Moated site, Grenan, Co. Laois
In the fields near Grenan, County Laois, aerial photography has revealed the ghostly outline of an ancient settlement that once stood here.
Moated site, Grenan, Co. Laois
The site, known to archaeologists as LA035-016001, appears as cropmarks; subtle differences in plant growth that trace the foundations of long-vanished structures. When viewed from above, particularly in photographs taken by the Cambridge University Collection of Aerial Photography in the mid-20th century, the marks reveal part of a subrectangular enclosure alongside what appears to be a circular enclosure.
These cropmarks form when buried archaeological features affect the growth of crops above them. Where ancient ditches once ran, the deeper, moister soil produces lusher growth, whilst stone foundations or compacted earth create patches where plants struggle to thrive. The result is a pattern visible only from the air, like a photographic negative of the past printed in wheat or barley. At Grenan, these telltale signs suggest a complex site that may have served multiple purposes; the rectangular enclosure possibly indicating a farmstead or defensive structure, whilst the circular feature could represent anything from a ringfort to a ceremonial space.

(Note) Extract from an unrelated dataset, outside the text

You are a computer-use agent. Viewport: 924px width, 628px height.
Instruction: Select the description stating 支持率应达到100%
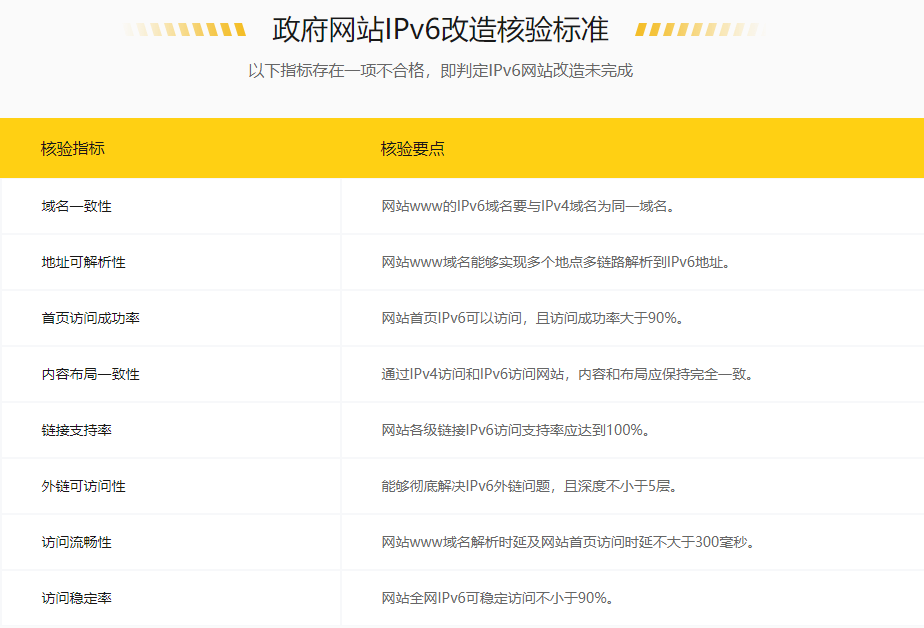tap(515, 430)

Today, nothing remains visible at ground level; centuries of ploughing and weathering have erased any surface traces of these ancient structures. The site’s existence is preserved only in these aerial photographs and in the Archaeological Inventory of County Laois, compiled in 1995 by P. David Sweetman, Olive Alcock, and Bernie Moran. Without the bird’s eye view provided by aerial archaeology, this piece of Ireland’s hidden history would remain completely unknown, buried beneath the seemingly empty fields of the Laois countryside.